> INPUT ROWS
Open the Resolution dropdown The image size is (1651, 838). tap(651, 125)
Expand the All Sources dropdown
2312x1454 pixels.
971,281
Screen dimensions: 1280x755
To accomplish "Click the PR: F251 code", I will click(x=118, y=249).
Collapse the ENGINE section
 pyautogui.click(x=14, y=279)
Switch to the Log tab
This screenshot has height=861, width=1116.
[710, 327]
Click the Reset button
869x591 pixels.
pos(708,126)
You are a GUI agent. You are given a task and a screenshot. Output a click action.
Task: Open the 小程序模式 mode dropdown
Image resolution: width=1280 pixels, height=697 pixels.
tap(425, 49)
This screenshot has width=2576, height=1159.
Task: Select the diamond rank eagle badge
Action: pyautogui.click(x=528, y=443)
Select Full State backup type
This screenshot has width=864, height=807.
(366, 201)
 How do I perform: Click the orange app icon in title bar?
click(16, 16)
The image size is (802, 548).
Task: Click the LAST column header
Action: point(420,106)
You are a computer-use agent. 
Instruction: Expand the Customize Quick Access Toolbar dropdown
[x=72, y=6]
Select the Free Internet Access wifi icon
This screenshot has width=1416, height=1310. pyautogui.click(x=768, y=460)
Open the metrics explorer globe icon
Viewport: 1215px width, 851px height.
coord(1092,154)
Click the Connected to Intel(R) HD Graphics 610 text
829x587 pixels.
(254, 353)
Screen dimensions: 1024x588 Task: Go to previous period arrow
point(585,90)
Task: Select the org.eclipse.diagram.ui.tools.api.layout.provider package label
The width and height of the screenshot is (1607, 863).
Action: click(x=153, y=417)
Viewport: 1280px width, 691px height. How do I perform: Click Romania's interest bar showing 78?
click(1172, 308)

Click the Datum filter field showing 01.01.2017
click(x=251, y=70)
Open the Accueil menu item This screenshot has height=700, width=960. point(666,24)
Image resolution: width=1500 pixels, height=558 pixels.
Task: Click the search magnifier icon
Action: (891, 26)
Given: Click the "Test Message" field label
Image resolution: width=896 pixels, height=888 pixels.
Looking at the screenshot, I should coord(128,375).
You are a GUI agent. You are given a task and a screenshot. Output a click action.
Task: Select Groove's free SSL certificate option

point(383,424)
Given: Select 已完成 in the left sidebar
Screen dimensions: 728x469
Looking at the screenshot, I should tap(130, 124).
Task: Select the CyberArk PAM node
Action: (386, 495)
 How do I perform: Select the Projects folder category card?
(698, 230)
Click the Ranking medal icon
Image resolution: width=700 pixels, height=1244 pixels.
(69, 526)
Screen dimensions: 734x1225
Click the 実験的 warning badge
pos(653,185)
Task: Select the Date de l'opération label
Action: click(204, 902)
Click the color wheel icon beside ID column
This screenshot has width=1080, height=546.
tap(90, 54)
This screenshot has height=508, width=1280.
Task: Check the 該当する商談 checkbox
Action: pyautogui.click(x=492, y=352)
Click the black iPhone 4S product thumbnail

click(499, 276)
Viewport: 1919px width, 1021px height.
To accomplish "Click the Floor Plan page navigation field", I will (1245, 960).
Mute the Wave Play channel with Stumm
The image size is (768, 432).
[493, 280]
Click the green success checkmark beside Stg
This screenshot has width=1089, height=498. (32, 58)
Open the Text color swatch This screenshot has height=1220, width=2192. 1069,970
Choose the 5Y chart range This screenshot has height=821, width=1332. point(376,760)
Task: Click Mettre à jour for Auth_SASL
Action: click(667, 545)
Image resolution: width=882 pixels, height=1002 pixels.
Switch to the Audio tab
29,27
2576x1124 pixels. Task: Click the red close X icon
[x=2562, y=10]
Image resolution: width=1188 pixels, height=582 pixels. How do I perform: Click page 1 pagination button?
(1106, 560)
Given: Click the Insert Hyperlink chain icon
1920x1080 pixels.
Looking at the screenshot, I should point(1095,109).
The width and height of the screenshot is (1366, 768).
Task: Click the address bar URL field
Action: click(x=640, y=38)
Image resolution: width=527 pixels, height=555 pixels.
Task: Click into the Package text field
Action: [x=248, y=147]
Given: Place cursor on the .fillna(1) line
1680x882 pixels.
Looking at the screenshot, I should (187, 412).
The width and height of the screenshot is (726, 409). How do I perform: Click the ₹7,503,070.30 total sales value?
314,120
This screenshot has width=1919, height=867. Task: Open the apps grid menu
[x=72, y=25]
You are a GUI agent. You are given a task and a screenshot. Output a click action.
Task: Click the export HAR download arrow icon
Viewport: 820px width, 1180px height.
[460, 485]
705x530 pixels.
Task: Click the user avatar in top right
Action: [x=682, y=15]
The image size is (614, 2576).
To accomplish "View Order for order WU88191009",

> TASK INSTRUCTIONS
Rewrite the data above, substituting "Bulgaria's" for every occurrence of "Romania's" and leaving everything else unchanged.

> CORRECT OUTPUT
Open the Resolution dropdown The image size is (1651, 838). tap(651, 125)
Expand the All Sources dropdown
2312x1454 pixels.
971,281
Screen dimensions: 1280x755
To accomplish "Click the PR: F251 code", I will click(x=118, y=249).
Collapse the ENGINE section
 pyautogui.click(x=14, y=279)
Switch to the Log tab
This screenshot has height=861, width=1116.
[710, 327]
Click the Reset button
869x591 pixels.
pos(708,126)
You are a GUI agent. You are given a task and a screenshot. Output a click action.
Task: Open the 小程序模式 mode dropdown
Image resolution: width=1280 pixels, height=697 pixels.
tap(425, 49)
This screenshot has width=2576, height=1159.
Task: Select the diamond rank eagle badge
Action: pyautogui.click(x=528, y=443)
Select Full State backup type
This screenshot has width=864, height=807.
(366, 201)
 How do I perform: Click the orange app icon in title bar?
click(16, 16)
The image size is (802, 548).
Task: Click the LAST column header
Action: point(420,106)
You are a computer-use agent. 
Instruction: Expand the Customize Quick Access Toolbar dropdown
[x=72, y=6]
Select the Free Internet Access wifi icon
This screenshot has width=1416, height=1310. pyautogui.click(x=768, y=460)
Open the metrics explorer globe icon
Viewport: 1215px width, 851px height.
coord(1092,154)
Click the Connected to Intel(R) HD Graphics 610 text
829x587 pixels.
(254, 353)
Screen dimensions: 1024x588 Task: Go to previous period arrow
point(585,90)
Task: Select the org.eclipse.diagram.ui.tools.api.layout.provider package label
The width and height of the screenshot is (1607, 863).
Action: click(x=153, y=417)
Viewport: 1280px width, 691px height. How do I perform: Click Bulgaria's interest bar showing 78?
click(1172, 308)

Click the Datum filter field showing 01.01.2017
click(x=251, y=70)
Open the Accueil menu item This screenshot has height=700, width=960. point(666,24)
Image resolution: width=1500 pixels, height=558 pixels.
Task: Click the search magnifier icon
Action: (891, 26)
Given: Click the "Test Message" field label
Image resolution: width=896 pixels, height=888 pixels.
Looking at the screenshot, I should coord(128,375).
You are a GUI agent. You are given a task and a screenshot. Output a click action.
Task: Select Groove's free SSL certificate option

point(383,424)
Given: Select 已完成 in the left sidebar
Screen dimensions: 728x469
Looking at the screenshot, I should tap(130, 124).
Task: Select the CyberArk PAM node
Action: (386, 495)
 How do I perform: Select the Projects folder category card?
(698, 230)
Click the Ranking medal icon
Image resolution: width=700 pixels, height=1244 pixels.
(69, 526)
Screen dimensions: 734x1225
Click the 実験的 warning badge
pos(653,185)
Task: Select the Date de l'opération label
Action: click(204, 902)
Click the color wheel icon beside ID column
This screenshot has width=1080, height=546.
tap(90, 54)
This screenshot has height=508, width=1280.
Task: Check the 該当する商談 checkbox
Action: pyautogui.click(x=492, y=352)
Click the black iPhone 4S product thumbnail

click(499, 276)
Viewport: 1919px width, 1021px height.
To accomplish "Click the Floor Plan page navigation field", I will (1245, 960).
Mute the Wave Play channel with Stumm
The image size is (768, 432).
[493, 280]
Click the green success checkmark beside Stg
This screenshot has width=1089, height=498. (32, 58)
Open the Text color swatch This screenshot has height=1220, width=2192. 1069,970
Choose the 5Y chart range This screenshot has height=821, width=1332. point(376,760)
Task: Click Mettre à jour for Auth_SASL
Action: click(667, 545)
Image resolution: width=882 pixels, height=1002 pixels.
Switch to the Audio tab
29,27
2576x1124 pixels. Task: Click the red close X icon
[x=2562, y=10]
Image resolution: width=1188 pixels, height=582 pixels. How do I perform: Click page 1 pagination button?
(1106, 560)
Given: Click the Insert Hyperlink chain icon
1920x1080 pixels.
Looking at the screenshot, I should point(1095,109).
The width and height of the screenshot is (1366, 768).
Task: Click the address bar URL field
Action: click(x=640, y=38)
Image resolution: width=527 pixels, height=555 pixels.
Task: Click into the Package text field
Action: [x=248, y=147]
Given: Place cursor on the .fillna(1) line
1680x882 pixels.
Looking at the screenshot, I should (187, 412).
The width and height of the screenshot is (726, 409). How do I perform: Click the ₹7,503,070.30 total sales value?
314,120
This screenshot has width=1919, height=867. Task: Open the apps grid menu
[x=72, y=25]
You are a GUI agent. You are given a task and a screenshot. Output a click action.
Task: Click the export HAR download arrow icon
Viewport: 820px width, 1180px height.
[460, 485]
705x530 pixels.
Task: Click the user avatar in top right
Action: [x=682, y=15]
The image size is (614, 2576).
To accomplish "View Order for order WU88191009",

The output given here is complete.